Além disso, a adoção de uma política social sem fiscal “tira a base de sustentação das políticas macroeconômicas”, ponderou.
Contra excluir gastos com auxílio do teto
Arida afirmou ser contra excepcionalizar despesas como o Auxílio Brasil da regra do teto de gastos, argumentando que a sociedade brasileira já está suficientemente convencida da relevância do programa social, que pode ser absorvido anualmente pelo Orçamento.
“Temos hoje uma responsabilidade social com os mais pobres, essa responsabilidade precisa ser contemplada… daí a excepcionalizar esse tipo de gasto, acho que não é necessário”, disse.
Discussão
A equipe de transição de Lula tem discutido excluir do Orçamento de 2023 algumas despesas da regra do teto de gastos, que limita o crescimento das despesas à variação da inflação, sob o argumento de que a medida é necessária para implementar algumas promessas de campanha e abrir espaço para outras despesas consideradas urgentes.
O relator do Orçamento, senador Marcelo Castro (MDB-PI), já disse que a ideia é retirar de forma permanente do teto as despesas totais com o custeio do Bolsa Família, programa que deve substituir o Auxílio Brasil.
Arida ponderou nesta terça que as promessas de aumentos de gastos no programa feitas durante as eleições somam cerca de R$ 70 bilhões, contando o pagamento extra de R$ 200 às famílias beneficiárias do Auxílio Brasil e o valor adicional de R$ 150 por criança.
“Do ponto de vista de promessas eleitorais, partimos de 70 bi, acho que não é necessário uma excepcionalidade”, reforçou.

--- --- ---

INSTRUÇÕES DO EXERCÍCIO:
a – Responda com base no trecho sobre o teto de gastos:
(i) Quem é o relator do Orçamento mencionado?
(ii) A regra do teto de gastos limita o crescimento das despesas a quê?
(iii) Qual valor adicional por criança integra as promessas citadas por Arida?
b – Redigite o trecho sobre o teto de gastos a partir de "Além disso, a" até "anualmente pelo Orçamento.", incluindo estas últimas palavras.
O material tem origem em outra fonte, sem relação com o trecho.

--- --- ---

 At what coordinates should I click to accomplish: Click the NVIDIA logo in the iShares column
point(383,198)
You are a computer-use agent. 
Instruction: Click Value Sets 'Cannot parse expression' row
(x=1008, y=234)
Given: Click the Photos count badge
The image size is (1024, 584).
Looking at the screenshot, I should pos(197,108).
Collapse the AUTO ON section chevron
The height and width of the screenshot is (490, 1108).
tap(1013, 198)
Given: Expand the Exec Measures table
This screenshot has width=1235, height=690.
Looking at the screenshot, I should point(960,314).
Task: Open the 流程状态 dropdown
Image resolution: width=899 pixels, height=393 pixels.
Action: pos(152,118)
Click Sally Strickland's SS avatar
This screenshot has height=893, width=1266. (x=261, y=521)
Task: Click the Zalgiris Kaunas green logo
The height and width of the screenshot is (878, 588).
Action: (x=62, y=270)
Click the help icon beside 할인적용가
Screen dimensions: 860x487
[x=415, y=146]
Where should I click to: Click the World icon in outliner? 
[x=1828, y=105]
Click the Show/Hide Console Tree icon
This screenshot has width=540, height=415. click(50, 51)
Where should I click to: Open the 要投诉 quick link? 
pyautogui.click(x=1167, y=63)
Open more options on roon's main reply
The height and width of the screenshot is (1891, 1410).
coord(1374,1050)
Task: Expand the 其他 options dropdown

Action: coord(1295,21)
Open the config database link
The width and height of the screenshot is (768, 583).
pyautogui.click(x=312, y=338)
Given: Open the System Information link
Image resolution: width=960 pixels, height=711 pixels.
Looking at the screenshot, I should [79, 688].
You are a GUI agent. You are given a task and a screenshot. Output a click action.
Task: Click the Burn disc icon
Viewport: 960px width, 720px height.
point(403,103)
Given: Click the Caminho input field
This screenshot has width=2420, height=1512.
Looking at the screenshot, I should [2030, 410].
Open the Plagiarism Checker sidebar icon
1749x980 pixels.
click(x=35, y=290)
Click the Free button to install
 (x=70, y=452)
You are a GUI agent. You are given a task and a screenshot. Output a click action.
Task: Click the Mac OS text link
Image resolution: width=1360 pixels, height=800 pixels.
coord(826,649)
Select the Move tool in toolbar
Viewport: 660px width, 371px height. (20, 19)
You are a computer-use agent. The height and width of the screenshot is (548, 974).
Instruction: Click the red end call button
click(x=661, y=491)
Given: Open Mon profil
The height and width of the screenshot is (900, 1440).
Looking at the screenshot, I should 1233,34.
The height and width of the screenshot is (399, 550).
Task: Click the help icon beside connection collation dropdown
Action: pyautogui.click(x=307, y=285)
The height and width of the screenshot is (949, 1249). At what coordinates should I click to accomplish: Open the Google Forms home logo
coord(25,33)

--- --- ---

SOLUÇÕES POR TAREFA:
a –
(i) O senador Marcelo Castro (MDB-PI).
(ii) À variação da inflação.
(iii) R$ 150 por criança.

b –
Além disso, a adoção de uma política social sem fiscal “tira a base de sustentação das políticas macroeconômicas”, ponderou.
Contra excluir gastos com auxílio do teto
Arida afirmou ser contra excepcionalizar despesas como o Auxílio Brasil da regra do teto de gastos, argumentando que a sociedade brasileira já está suficientemente convencida da relevância do programa social, que pode ser absorvido anualmente pelo Orçamento.